Sans destination, je marche. Hors du temps. J’ai perdu ma montre et personne ne m’attend. L’odeur et les couleurs de la mort de l’été. Mon bonnet me tombe sur les yeux et ma valise se traîne. La fumée d’un bâton d’encens se mêle à un parfum de cigarette froide. Quelqu’un dort dans ce qu’on me dit être mon lit, quelqu’un d’autre sur le clic-clac du salon. On me propose un café froid, j’accepte. Le bruit des klaxons, le flot incessant des gaz d’échappement. Une mélodie hypnotique et la fatigue ne tardent pas à m’emporter. Je suis arrivé.

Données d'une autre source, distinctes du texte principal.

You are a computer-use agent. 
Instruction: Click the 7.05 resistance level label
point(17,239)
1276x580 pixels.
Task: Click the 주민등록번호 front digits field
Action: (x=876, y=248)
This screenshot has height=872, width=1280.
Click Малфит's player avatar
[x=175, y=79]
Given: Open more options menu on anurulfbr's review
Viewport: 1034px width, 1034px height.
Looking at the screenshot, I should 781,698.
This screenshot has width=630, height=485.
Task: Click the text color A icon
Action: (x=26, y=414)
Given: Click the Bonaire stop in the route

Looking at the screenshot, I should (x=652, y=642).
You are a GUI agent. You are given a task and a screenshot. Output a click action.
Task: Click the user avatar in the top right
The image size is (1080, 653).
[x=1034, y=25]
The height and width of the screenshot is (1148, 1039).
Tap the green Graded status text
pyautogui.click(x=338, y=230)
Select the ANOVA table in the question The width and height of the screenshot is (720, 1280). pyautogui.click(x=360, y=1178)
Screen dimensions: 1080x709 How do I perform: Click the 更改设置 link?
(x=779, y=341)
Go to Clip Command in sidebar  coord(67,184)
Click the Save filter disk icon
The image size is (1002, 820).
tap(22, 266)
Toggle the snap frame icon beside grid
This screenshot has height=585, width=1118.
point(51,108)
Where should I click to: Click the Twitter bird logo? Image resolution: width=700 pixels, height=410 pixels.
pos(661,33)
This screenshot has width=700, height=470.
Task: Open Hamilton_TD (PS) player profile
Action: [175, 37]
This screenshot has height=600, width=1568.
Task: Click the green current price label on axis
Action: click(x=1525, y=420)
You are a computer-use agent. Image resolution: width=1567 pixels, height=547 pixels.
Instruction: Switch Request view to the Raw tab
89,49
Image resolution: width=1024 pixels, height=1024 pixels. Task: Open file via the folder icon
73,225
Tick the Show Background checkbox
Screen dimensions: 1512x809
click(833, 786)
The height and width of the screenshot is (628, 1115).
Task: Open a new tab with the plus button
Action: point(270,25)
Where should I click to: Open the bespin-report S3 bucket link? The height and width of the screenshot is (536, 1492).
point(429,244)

Mes yeux se promènent sur la carte. Mon sac sur le dos, des perles dans le cou, les chaussures gonflées d’air. Je m’assois sur un banc, deux hommes vêtus de gilets jaunes nettoient une palissade en tôle blanche décorée de faux arbres. Un homme avec une guitare se joint à moi. Il joue un peu, me serre la main. Les siennes sont calleuses et cornées. Il me demande une cigarette que nous fumons ensemble, silencieux. Il doit être à peine plus vieux que moi.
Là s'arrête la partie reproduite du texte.